(Saved entries)

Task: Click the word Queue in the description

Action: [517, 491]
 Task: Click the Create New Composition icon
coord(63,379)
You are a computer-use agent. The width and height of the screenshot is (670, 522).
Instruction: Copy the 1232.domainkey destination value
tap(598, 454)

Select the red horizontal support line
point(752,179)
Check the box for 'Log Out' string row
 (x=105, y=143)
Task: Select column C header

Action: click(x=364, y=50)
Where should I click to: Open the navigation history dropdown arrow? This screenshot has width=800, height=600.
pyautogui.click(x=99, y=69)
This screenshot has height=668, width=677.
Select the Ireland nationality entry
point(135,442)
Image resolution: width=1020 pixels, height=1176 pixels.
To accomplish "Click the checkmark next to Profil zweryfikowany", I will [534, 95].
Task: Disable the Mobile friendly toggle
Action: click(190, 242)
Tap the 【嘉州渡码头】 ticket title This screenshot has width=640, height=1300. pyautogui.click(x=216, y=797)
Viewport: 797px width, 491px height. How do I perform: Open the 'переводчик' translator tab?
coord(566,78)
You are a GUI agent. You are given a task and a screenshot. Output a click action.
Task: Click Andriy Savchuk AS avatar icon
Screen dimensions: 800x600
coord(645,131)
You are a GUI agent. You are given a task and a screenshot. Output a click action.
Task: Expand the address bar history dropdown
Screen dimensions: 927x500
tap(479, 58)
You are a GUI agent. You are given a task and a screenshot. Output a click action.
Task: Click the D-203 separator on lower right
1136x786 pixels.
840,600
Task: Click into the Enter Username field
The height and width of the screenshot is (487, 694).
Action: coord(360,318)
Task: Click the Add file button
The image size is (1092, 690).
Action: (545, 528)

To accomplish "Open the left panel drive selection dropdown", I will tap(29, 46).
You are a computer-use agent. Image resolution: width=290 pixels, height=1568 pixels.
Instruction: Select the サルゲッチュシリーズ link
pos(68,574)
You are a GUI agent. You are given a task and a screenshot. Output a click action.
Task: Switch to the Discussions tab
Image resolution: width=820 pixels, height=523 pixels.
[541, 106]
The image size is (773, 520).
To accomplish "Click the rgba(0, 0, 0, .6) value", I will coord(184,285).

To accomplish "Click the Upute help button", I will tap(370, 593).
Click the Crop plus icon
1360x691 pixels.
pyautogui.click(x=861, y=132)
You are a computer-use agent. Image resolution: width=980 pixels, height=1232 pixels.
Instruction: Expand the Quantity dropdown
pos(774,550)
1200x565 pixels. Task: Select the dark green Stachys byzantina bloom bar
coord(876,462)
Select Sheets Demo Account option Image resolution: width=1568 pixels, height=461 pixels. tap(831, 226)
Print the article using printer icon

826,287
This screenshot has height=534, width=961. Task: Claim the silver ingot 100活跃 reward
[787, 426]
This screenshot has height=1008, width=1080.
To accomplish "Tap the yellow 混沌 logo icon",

(Activity): Whenever a line of the data includes the word "computer", show that line in full.

(The answer):
You are a computer-use agent. The width and height of the screenshot is (670, 522).
You are a computer-use agent. Image resolution: width=290 pixels, height=1568 pixels.
You are a computer-use agent. Image resolution: width=980 pixels, height=1232 pixels.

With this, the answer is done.